En préliminaire, les deux auteurs précisent la fonction du mythe :

« Le mythe définit une origine, point d’émergence du sacré, en relation avec un Principe. Le mythe a pour fonction de narrer ce qui est dans le monde en tant qu’espace sacré. Il a pour effet de préciser la manifestation et les modalités du passage du Non-Être à l’Être, de l’émergence de l’Être juste avant l’émergence de l’Histoire, ou encore du passage de l’Être au Non-Être, dans le cas de la mort et de la fin dernière, de l’eschatologie. Le mythe est l’expression métaphorique et dramaturgique des origines, récit fondateur et exemplaire d’un acte sacré, et par là même, réservé, car qui connaît l’origine des choses et des êtres peut agir à leur instar. Il met en jeu des dieux ou des héros représentatifs de la communauté, sous des formes souvent tragiques rappelant la perte subie par la collectivité lors du passage du temps des origines, paradis, âge d’or, à la décadence vécue dans le monde contemporain. Unificateur, le mythe est indissociable des rites et cérémonies qui constituent sa réactivation ici et maintenant et qui canalisent la violence sociale, image du chaos qui prééxiste à l’émergence des êtres d’origine. Il transforme l’individu qui va, par identification, assimiler la nature de la divinité ou les capacités de l’ancêtre, du héros fondateur. Il fonde et justifie comportements, fonctions, et activités humaines dans les sociétés traditionnelles. Il est alors facteur d’ordre et de cohésion sociale, maintenant un équilibre entre les différentes composantes collectives et individuelles, dans l’espace et dans le temps. »
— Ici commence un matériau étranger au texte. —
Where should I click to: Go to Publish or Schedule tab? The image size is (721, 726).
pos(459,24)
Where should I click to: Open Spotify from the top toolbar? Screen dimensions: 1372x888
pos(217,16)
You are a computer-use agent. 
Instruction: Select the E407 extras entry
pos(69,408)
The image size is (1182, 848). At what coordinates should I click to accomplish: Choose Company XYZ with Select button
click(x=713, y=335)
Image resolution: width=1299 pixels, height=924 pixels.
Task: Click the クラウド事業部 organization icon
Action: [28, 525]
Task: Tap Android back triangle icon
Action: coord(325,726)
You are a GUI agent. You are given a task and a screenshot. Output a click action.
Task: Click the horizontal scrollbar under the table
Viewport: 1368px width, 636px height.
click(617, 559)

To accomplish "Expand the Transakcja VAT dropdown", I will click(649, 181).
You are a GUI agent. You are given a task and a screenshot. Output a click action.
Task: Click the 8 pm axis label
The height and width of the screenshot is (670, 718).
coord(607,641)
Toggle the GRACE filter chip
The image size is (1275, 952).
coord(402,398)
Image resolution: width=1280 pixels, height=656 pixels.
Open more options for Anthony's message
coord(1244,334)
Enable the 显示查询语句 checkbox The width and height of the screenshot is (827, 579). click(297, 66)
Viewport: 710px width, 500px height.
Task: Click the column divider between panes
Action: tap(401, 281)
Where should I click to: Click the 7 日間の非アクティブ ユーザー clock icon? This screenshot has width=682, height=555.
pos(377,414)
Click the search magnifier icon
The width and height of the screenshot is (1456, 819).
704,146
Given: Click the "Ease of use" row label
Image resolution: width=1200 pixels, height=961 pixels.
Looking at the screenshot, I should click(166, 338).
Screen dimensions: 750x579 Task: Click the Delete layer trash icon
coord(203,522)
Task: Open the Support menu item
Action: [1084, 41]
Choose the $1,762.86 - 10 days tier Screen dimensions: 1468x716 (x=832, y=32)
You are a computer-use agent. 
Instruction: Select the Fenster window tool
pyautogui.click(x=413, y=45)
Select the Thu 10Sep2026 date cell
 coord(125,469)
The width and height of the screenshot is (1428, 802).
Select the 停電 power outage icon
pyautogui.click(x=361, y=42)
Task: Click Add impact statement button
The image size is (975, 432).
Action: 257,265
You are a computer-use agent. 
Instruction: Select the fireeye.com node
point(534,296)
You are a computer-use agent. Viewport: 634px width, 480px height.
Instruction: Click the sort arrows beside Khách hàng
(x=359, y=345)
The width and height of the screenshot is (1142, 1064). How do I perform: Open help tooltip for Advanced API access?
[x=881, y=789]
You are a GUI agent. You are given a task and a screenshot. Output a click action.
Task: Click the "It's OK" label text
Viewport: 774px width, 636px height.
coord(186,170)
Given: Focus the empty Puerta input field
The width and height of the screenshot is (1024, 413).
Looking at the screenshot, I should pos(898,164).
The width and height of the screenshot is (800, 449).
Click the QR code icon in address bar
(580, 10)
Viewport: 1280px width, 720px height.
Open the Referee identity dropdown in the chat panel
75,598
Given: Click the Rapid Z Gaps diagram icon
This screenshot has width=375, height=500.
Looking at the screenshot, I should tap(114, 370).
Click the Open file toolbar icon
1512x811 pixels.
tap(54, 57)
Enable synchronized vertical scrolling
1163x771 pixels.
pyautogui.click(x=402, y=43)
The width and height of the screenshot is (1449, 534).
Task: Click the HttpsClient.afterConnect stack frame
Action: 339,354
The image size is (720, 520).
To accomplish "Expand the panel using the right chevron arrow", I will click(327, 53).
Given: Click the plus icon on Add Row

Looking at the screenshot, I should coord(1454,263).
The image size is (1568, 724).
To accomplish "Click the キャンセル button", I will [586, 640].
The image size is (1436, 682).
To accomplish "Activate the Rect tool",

Les auteurs rappellent très justement le rôle dynamique essentiel des antinomies comme vecteur de traversée de l’opacité dualiste.

La première partie de l’ouvrage est consacrée aux éléments historiques relatifs aux organisations de métiers, aux compagnonnages et à la Franc-maçonnerie. La deuxième partie traite de la pratique rituelle et de l’opérativité à travers les éléments symboliques et les rituels de divers compagnonnages, les Anciens Devoirs anglais, l’art de la mémoire et l’Ars notoria, les catéchismes et les rituels maçonniques enfin.

Les distinctions apportées, entre rites de passage, qui marquent une appartenance, une adhésion, et rite initiatiques, qui libèrent, entre transmission verticale, directe, d’origine non humaine et transmission horizontale, temporelle, par un médiateur humain, entre mythes, légendes et histoire, permettent à la fois de dissiper nombre de malentendus mais aussi de restaurer « les possibilités d’accomplissement de l’être humain, dans toutes ses dimensions ».

L’ouvrage, étayé par de très nombreux documents, est davantage qu’une vaste synthèse née de l’alliance entre compétences d’historien et compétences d’ethnologue, la dimension initiatique, marquée par l’inclusivité, est toujours présente dans le propos :

« Passant par des phases de construction, de destruction et de reconstruction, les initiés sont conduits à expérimenter, à se perfectionner, à s’élever sur le plan moral, intellectuel et spirituel au moyen des rites, rituels et symboles. La démarche initiatique est une démarche volontaire, libre et individuelle de l’homme en recherche de transcendance, de spiritualité et permet la découverte de l’harmonie.

La pratique se révèle comme étant un élément essentiel (…) Donner et se donner, accepter de recevoir sans être en mesure d’en évaluer pleinement les conséquences, prendre le risque de se mesurer à l’inconnu, d’abandonner ses béquilles pour aller de l’avant : voilà la gageure à laquelle le cherchant doit accepter de se prêter. »

Editions Dervy, 19 rue Saint-Séverin, 75005 Paris, France.